Como el soldado que cuando, por no perder la vida, huye o se esconde y no enfrenta al adversario, o se rinde cobardemente antes de disparar un tiro, o se sube en un "banquito", pierde su honor y, para sus camaradas y su conciencia, es un muerto viviente... ¡tanto más para el cristiano cuando se trata de estar al lado o no de Cristo en orden a la Vida verdadera! “El que quiera salvar su vida la perderá”. Tanto peor si es general, u obispo, elevado en dignidad. Y el derecho de la Iglesia afirma que es horrendamente peor el delito de un clérigo elevado en dignidad, que el de quien no lo es.
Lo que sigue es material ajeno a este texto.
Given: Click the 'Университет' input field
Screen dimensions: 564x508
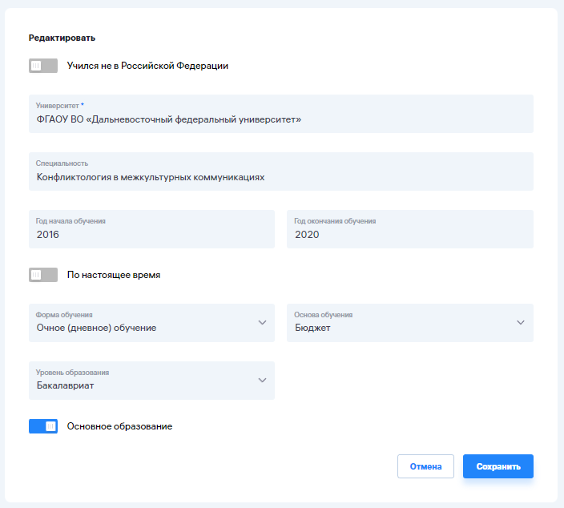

¡Pobre Pedro con su pequeño escándalo de hoy! ¡Horror de los grandes escándalos! Antes que nada los del error y la herejía, la predicación de falsedades, la ocultación desde el púlpito de la verdad divina, las liturgias profanadas, escándalos todos que hieren a la fe. Pero también los escándalos de los malos ejemplos, las celebraciones y comuniones sacrílegas hechas en estado de pecado, las dobles vidas, las conductas nefandas de quienes están vestidos de dignatarios de Cristo... “¡Ay del mundo a causa de los escándalos! -dirá Jesús en el capítulo 18 de Mateo-. Es inevitable que existan; pero ¡ay de aquel que los ocasiona!”.
Dios los ayude a convertirse, a pedir perdón, a hacer penitencia, a reparar el reguero de almas dolidas, escandalizadas, perdidas, desmotivadas, escépticas que dejan, con iglesias vacías -y, a lo mejor, groseras adhesiones tumultuosas en las calles o en los diarios- en el camino de sus culpas.
Aunque en el fuero interno nadie puede meterse, excepto Dios, que la justa pena ayude siempre en la Iglesia a la conversión del reo, y nos estimule a todos a buscar nuestra propia salvación “con temor y temblor” como dice San Pablo, esperando el día cuando, más allá de la justicia humana -y sus sentencias a veces feroces, a veces homicidamente benignas- “venga el Hijo del hombre, en la gloria de su Padre, rodeado de sus ángeles, y entonces pague a cada uno de acuerdo con sus obras”.

Acuda también, con Él, María en nuestra ayuda; y Dios nos tenga piedad.

Mons. Gustavo Podestá, sermón pronunciado el 22º domingo durante el año, sobre el escándalo del obispo Juan Carlos Maccarone. 28 de Agosto del 2005.